First, it’s important to remember that the Clinical Center study is small. As Dr. Nath said in March 2016, “[Y]ou don’t want to do a huge expansive study the first time around. If it takes 1000 patients to find something, it probably isn’t worth chasing a result.”

The study was originally planned to have 40 ME/CFS patients, 20 healthy controls, 20 post-Lyme patients, and 20 people with functional movement disorder. The movement disorder group was subsequently dropped and the healthy control cohort increased to 40.

From the very beginning, Dr.

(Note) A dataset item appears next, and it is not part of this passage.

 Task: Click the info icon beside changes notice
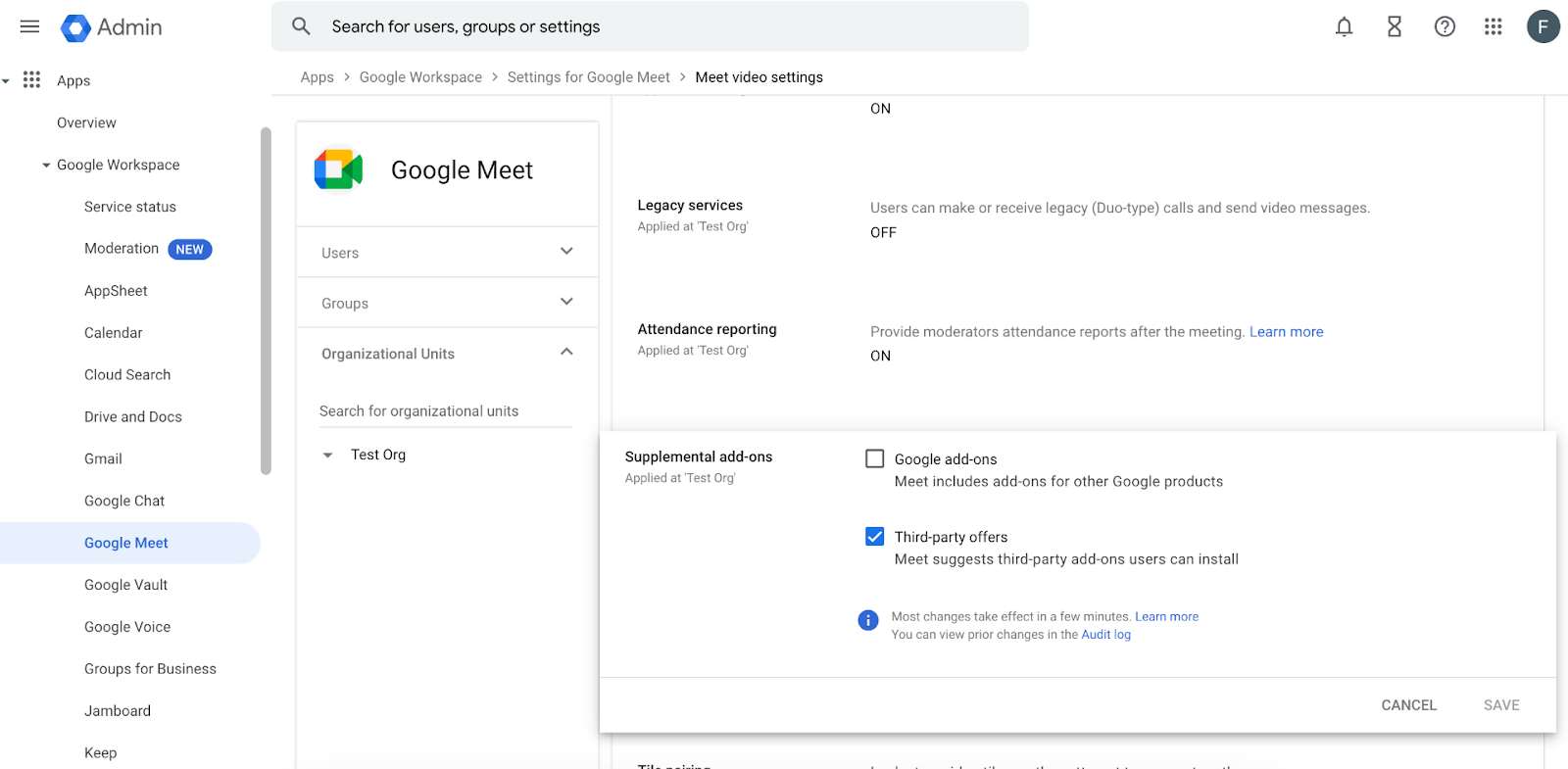(x=867, y=620)
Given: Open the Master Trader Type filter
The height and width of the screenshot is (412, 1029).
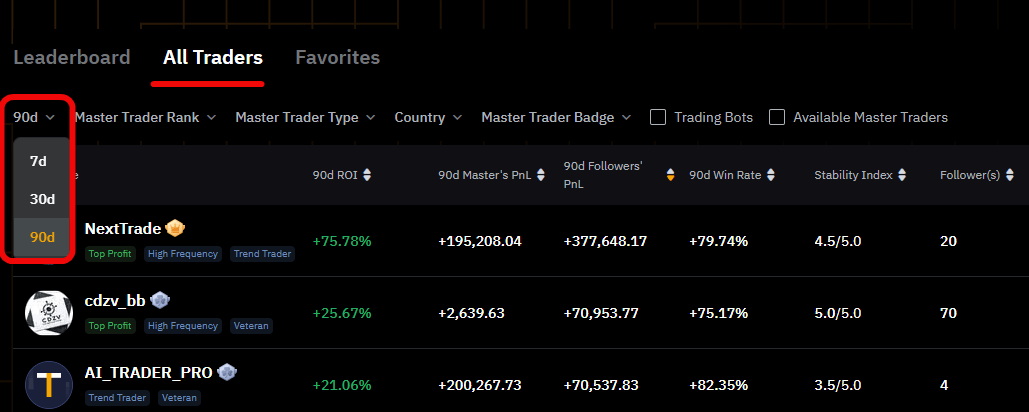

Nath cautioned that the study would take awhile, with each subject requiring a week at the Clinical Care Center, and an additional two weeks for those who come back for the second visit. The first visit was later extended to two weeks for people with ME because they cannot undergo as many tests in a day as the other groups. Dr. Nath kindly provided me with an update on the number of subjects who have gone through the protocol and those still remaining as of May 7, 2018:

  • People with ME (first visit, 2 weeks): 13 of 40 completed
  • People with ME (second visit, 2 weeks): 2 of 20 completed
  • Healthy Controls (first visit, 1 week): 16 of 40 completed
  • Healthy Controls (second visit, 2 weeks): 5 of 20 completed
  • Post-Lyme Controls (first visit, 1 week): 0 of 20 completed
  • Post-Lyme Controls (second visit): 0 planned

Based on the number of weeks per visit, the 36 total visits so far should have taken 56 weeks. The reality is that it has been 82 weeks since the first subject visited NIH (Dr. Nath previously said visits began at the end of October 2016). No doubt some of the delay is due to holidays and other calendar issues, and some of it was caused by working out the kinks in the protocol. However, even if all delays were eliminated, there are still 164 weeks remaining to complete data collection. If the pace remains the same, we could see 239 weeks go by before the collection phase is complete.

In other words, we are looking at an additional 3 to 4.5 years for the data collection phase of this study to be completed. That’s not data analyzed and results published; that’s just data collection. Unless NIH increases its pace, data collection won’t be completed until May 2021 at the earliest.

But will this study produce a case definition? Dr. Nath addressed this back in March 2016 when he said, “Whether we are able to establish [a case definition] beyond an element of doubt or not, it won’t be from this study.” (emphasis added)

Dr. Walter Koroshetz then commented:

the biologic basis of the illness in most of the illnesses is eventually what moves the definitions and allows break-up in the heterogeneity of a disorder.

It’s a particular biological entity. That process is a long process. And so, I would urge people to basically stay the course there. Clearly this protocol which is looking currently at 40 patients – what they find will then need to go into another stage to be validated in other groups of patients to make sure that it’s a real finding that can be generalized. (emphasis added)

In other words, the Clinical Center study will not produce a new case definition. The results may get us closer, but as Dr. Koroshetz points out, it will be a long process.

NIH won’t put a firm timeline on all of this, of course. But I will make a firm prediction: If NIH is going to wait for better diagnostics, better patient characterization, and for Nath’s findings to be validated in a larger group, then NIH won’t return to the case definition issue for at least a decade.

To summarize: NIH is using the three Collaborative Research Centers (but only three) as seeds to generate interest, and will wait for more research applications to come in as a result. NIH’s slow approach to case definition is going to take ten years (or more) to show results.